Placenta-Eating Mothers Face 'Witch Hunt' as Trend Takes Off

Independent Placenta Encapsulation Network
The Independent Placenta Encapsulation Network believes that at least a thousand new mothers ate their placentas last year. Independent Placenta Encapsulation Network

The number of UK mothers opting to consume their placenta after giving birth is higher than ever, according to one specialist organisation, at the same time that a crackdown by health officials is putting the practice in jeopardy.

The news comes in the same week that a self-described "licensed placenta encapsulation specialist" in Swindon was investigated by public health officials for making smoothies from raw human placenta for new mothers.

Kathryn Beale, 41, makes the drinks by blending fruit and juices with the placentas provided by her customers. As well as producing smoothies, the service also includes dehydrating placenta and grinding it into powder capsules. The encapsulation service costs £150, and the smoothie is £20 extra.

Swindon Borough Council is currently investigating Beale, concerned about her health and safety standards, but has been unable to secure a court order to halt her business. Instead, Beale has decided to voluntarily close her practice until health inspectors are able to meet her.

However, according to Lynnea Shrief, company director of the Independent Placenta Encapsulation Network (Ipen) which trained Beale, the number of UK mothers choosing to opt for the practice is higher than ever. There are currently over 100 specialist consultants working for Ipen, including "midwives, doulas, birth support workers, holistic therapists and mothers" whose aim is to train and teach people about placenta encapsulation remedies.

Shrief estimates that more than a 1,000 British mothers a year choose to eat their placenta, a huge increase from 2010, when she estimates just a couple of hundred women were interested.

"It's definitely growing in popularity," she says. "Without a doubt. More and more women are contacting us all the time."

She attributes the rise in popularity of the controversial practice to word of mouth, with many women claiming they sleep better and have better skin and more breast milk as a result of the iron and nutrients found in the placenta. "It works. If there was a new baby toy, or dummy, that made every baby quiet, it would be the newest thing and every mum would be talking about it," she says. "That's the case here."

Shrief also claims that her specialists, of which Beale is one of 72, are facing a "crack down" from "over-zealous" health officials. She says there was nothing wrong with Beale's hygiene standards, and accuses the environment health officials of a lack of medical knowledge.

"They believe that the vagina is highly contaminated with bacteria at birth," she says, "and that no one could possibly eat their own placenta.

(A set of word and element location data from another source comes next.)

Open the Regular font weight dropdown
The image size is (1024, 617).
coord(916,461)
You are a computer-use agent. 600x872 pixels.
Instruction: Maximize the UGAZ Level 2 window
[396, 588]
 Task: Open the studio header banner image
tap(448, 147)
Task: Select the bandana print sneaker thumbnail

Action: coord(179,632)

But if that were the case, men would be dropping dead after having sex with their partners left right and centre. To say that the vagina is teeming is bacteria may be true, but it's the good bacteria, the same stuff we eat in a yoghurt."

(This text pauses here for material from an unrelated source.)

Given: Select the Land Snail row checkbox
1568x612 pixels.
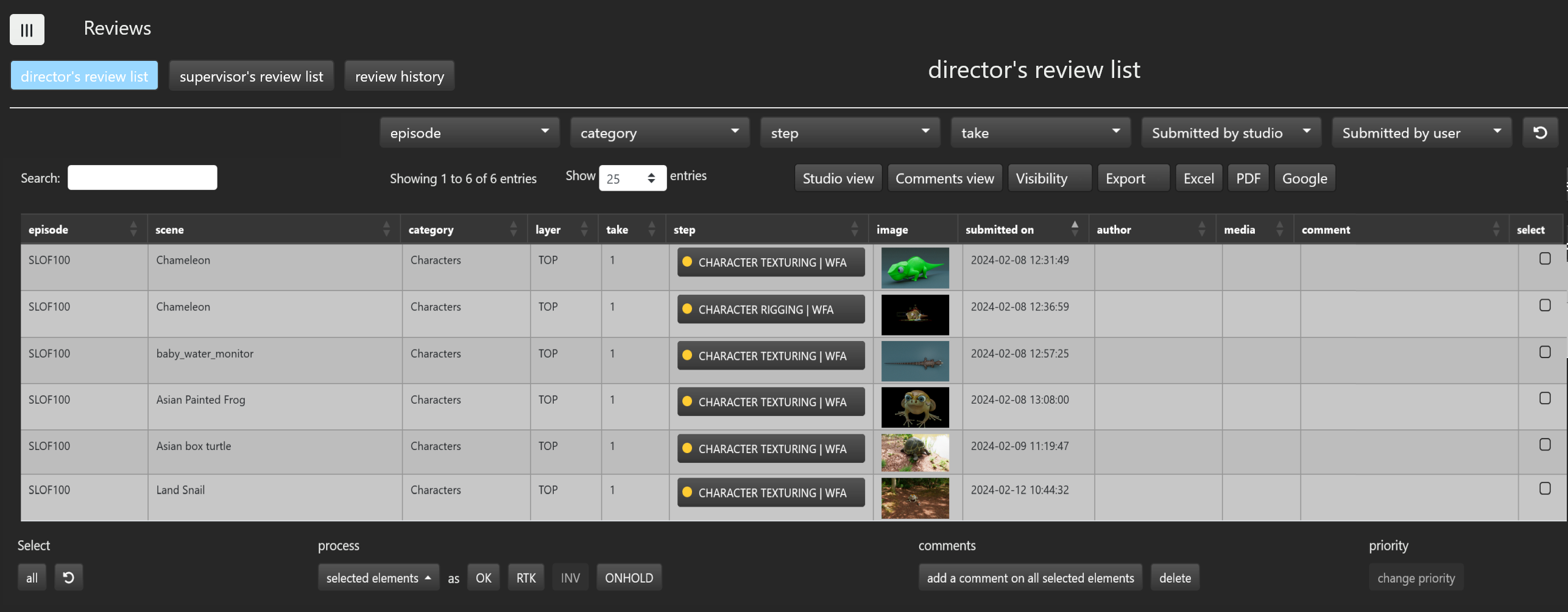Looking at the screenshot, I should pos(1544,489).
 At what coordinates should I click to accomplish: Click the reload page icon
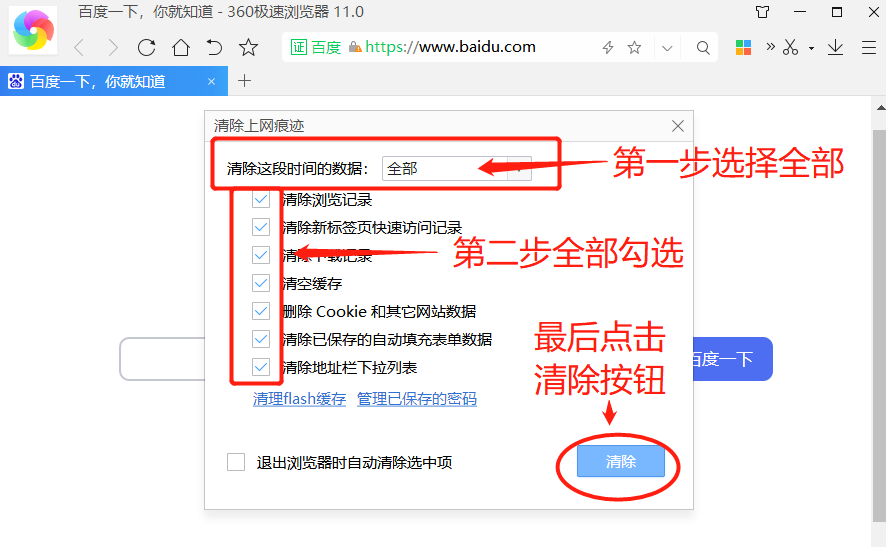(x=147, y=47)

"They don't know anything about birth. They know nothing about the microbiology of the vagina," she concludes.

However, not everyone agrees with Shrief's view. The Royal College of Obstetricians and Gynaecologists told the Telegraph last year that "There is currently no evidence to recommend that women consume their placentas after childbirth. Women who swear by the benefits of the practice may just be experiencing the placebo effect. If a woman is convinced that eating her placenta will do her good by increasing her iron levels or alleviating postnatal depression, she should speak to her GP or midwife for further advice." Despite this, many mothers and midwives continue to extol the virtues of the practice.

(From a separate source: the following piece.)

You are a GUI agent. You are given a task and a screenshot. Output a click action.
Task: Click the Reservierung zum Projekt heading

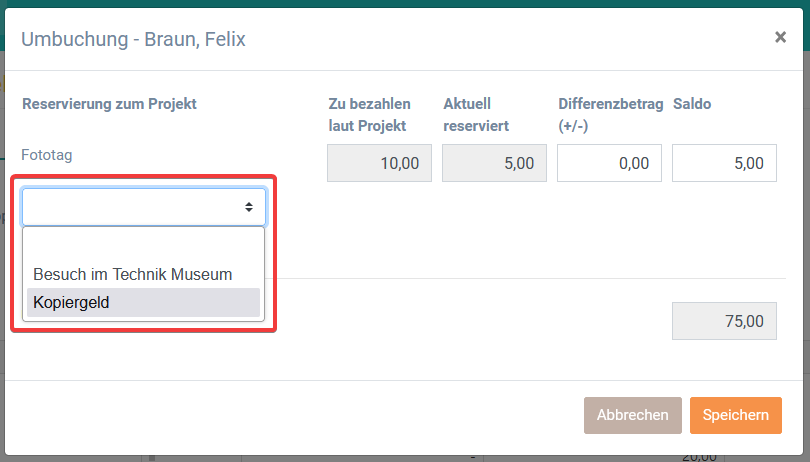(109, 103)
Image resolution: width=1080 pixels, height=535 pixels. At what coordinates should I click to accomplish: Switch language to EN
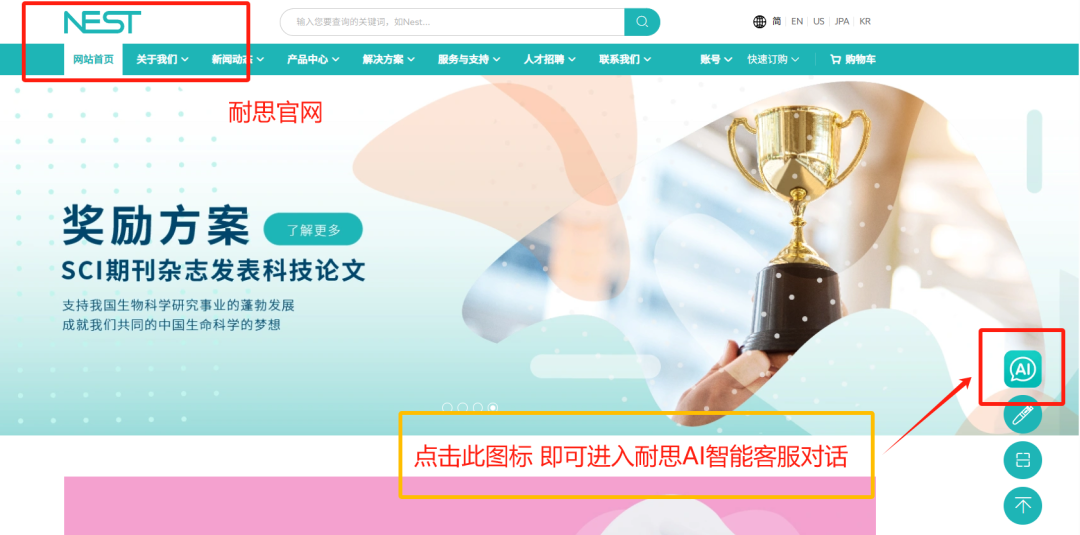(x=797, y=21)
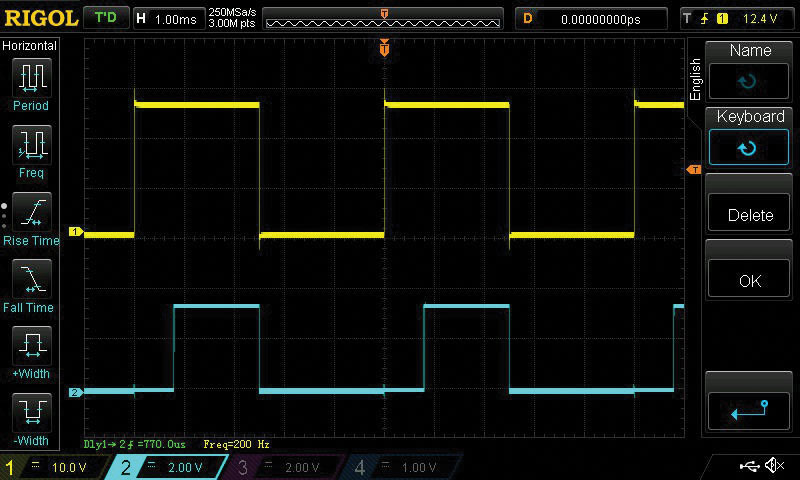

Shrief is fearful that the practices of her mentors are facing closure, as her specialists are increasingly hounded by health officials. "It's becoming a nightmare for us. I feel like I'm back in the 1950s. Mothers are calling us and panicking, afraid that the service will be taken away. We feel witch-hunted." Shrief says that two of her other specialists voluntarily closed after also facing inspections from public health officials.

Swindon Borough Council could not be reached for comment, but in a statement to the BBC it defended its actions, explaining that its officers attended court on 10 March "seeking a hygiene emergency prohibition order in respect of raw human placenta practices" but the order was not granted.

"Our investigations continue and we are therefore unable to comment further at this stage. While the health benefits of this activity are not clear, the processes involved in the production of human placenta for human consumption present a number of potentially serious health risks, which explains this action."